* [WHAT IS NEEDED] Lines containing the word "chemcogulf": say how many there are in the listing, with only the number as the answer.

* [INPUT MATERIAL]
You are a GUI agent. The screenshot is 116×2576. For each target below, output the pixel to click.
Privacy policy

...

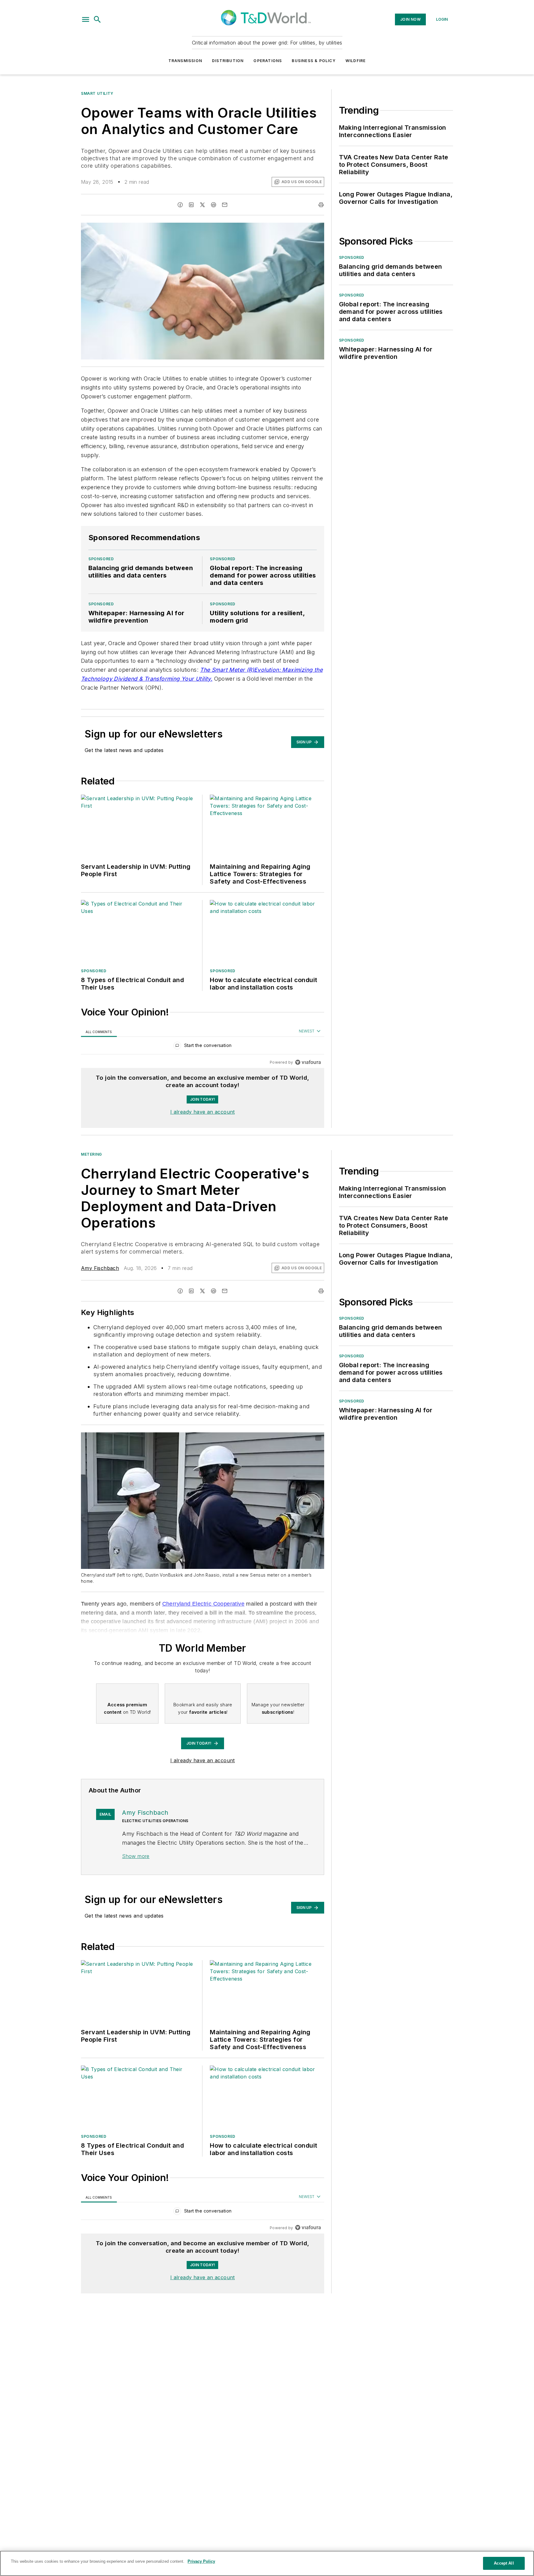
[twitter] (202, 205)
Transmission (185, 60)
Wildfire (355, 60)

...

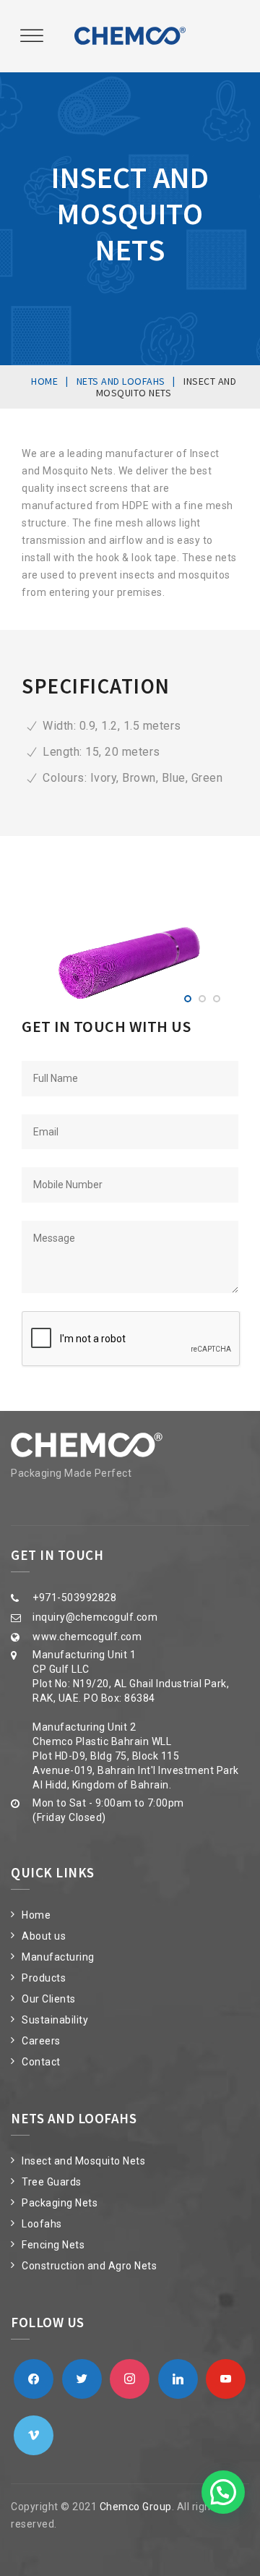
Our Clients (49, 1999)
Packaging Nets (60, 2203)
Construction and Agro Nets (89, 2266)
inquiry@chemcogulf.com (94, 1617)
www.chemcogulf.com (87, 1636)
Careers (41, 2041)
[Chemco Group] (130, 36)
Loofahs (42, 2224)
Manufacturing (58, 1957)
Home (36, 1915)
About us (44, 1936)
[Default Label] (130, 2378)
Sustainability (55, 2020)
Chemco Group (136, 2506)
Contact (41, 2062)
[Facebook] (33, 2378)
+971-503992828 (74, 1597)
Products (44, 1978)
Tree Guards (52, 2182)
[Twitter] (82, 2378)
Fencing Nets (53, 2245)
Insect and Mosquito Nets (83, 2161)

* [RESULT] 2